_Study text_.
==========

Researchers of the University of California at San Diego (UCSD), the Sanford-Burnham Medical Research Institute, and MIT have developed a new drug delivery system which can release a first batch of nanoparticles that selectively attaches on the tumor, and then emits a second batch of nanoparticles that gives out the cancer drug.
In a mouse study, the link between nanoparticles improved drug delivery to tumors by almost 40-times. Researchers claim that this new technique could improve effectiveness of drugs to cure cancer and other diseases. The details of the research are published in the Nature Materials journal.
Sangeeta Bhatia, a member of the MIT-Harvard Center of Cancer Nanotechnology Excellence and her colleagues developed their delivery system based on complicated biological systems in which numerous components function in unison to attain a common objective.
The team's method is dependent on a series of reactions known as the blood coagulation cascade that begins when a blood vessel is injured. Clotting substances in the blood react in a complicated manner to generate fibrin strands, which help in the loss of blood. The researchers require two types of nanoparticle for receiving and signaling in order to control the communication capabilities of the cascade.
Signaling particles, comprising the first batch, gets out of the bloodstream and reaches the tumor area through minute holes in the blood vessels that envelop the tumors. The first wave of nanoparticles gives signals to the body that an injury has taken place at a tumor site. This is achieved either by releasing heat or by attaching to a protein that begins the cascade. Proteins attached to fibrin coats the receiving particles. The second batch of receiving particles carries a drug payload, which is released at the tumor site.

==========

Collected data
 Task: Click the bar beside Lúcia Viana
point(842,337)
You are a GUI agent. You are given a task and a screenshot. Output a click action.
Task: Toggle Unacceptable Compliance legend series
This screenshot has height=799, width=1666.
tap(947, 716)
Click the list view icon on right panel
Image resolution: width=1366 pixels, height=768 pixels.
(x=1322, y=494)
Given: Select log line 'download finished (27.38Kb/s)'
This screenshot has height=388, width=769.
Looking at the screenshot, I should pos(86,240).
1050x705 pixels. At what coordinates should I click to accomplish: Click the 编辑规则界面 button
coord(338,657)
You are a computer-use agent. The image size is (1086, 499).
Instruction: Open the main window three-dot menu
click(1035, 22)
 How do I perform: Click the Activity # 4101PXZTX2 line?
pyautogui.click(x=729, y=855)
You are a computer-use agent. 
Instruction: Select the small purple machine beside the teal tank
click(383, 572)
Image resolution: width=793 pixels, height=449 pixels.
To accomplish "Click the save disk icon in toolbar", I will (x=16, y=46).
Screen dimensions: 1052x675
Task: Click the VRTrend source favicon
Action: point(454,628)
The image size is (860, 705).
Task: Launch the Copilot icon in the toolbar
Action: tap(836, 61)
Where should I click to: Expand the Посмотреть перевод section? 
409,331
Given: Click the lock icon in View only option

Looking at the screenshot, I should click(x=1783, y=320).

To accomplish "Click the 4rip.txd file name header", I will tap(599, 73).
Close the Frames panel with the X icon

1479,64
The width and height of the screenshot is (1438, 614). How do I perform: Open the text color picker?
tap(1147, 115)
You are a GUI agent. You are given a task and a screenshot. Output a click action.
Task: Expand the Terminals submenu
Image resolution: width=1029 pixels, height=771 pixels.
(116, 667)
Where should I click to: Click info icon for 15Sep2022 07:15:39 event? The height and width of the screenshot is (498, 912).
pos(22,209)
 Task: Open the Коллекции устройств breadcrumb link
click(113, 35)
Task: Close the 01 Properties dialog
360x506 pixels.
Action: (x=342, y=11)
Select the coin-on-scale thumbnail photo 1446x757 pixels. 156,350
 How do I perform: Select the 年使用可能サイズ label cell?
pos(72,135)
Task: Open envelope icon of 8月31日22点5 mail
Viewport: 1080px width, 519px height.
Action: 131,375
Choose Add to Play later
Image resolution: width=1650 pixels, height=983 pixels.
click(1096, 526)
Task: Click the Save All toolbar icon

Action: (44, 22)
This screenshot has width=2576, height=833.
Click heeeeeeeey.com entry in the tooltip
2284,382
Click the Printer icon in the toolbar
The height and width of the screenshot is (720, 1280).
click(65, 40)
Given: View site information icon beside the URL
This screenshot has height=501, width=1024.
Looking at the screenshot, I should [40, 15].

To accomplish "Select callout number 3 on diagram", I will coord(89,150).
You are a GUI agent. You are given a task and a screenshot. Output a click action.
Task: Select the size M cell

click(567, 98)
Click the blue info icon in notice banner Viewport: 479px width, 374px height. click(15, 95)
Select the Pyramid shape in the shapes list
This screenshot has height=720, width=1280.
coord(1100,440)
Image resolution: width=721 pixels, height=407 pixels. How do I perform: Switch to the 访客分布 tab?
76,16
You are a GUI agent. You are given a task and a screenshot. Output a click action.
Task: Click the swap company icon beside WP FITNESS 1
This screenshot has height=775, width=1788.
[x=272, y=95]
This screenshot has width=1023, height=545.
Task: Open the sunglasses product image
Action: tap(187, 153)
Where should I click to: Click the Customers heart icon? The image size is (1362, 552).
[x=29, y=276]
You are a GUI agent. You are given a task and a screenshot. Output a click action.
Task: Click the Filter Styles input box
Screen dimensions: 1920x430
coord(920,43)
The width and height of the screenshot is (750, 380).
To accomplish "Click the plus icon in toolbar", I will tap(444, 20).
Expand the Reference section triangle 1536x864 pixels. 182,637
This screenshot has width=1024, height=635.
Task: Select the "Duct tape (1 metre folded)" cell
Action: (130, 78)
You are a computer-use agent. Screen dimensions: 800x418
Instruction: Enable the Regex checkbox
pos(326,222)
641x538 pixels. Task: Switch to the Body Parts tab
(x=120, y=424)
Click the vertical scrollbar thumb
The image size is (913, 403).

==========

_Aim of the task_. Update the stretch of the nanoparticle article from "Researchers of the" through "the cancer drug.", putting "drug transport system" wherever "drug delivery system" appears.

_Solution to the exercise_.
Researchers of the University of California at San Diego (UCSD), the Sanford-Burnham Medical Research Institute, and MIT have developed a new drug transport system which can release a first batch of nanoparticles that selectively attaches on the tumor, and then emits a second batch of nanoparticles that gives out the cancer drug.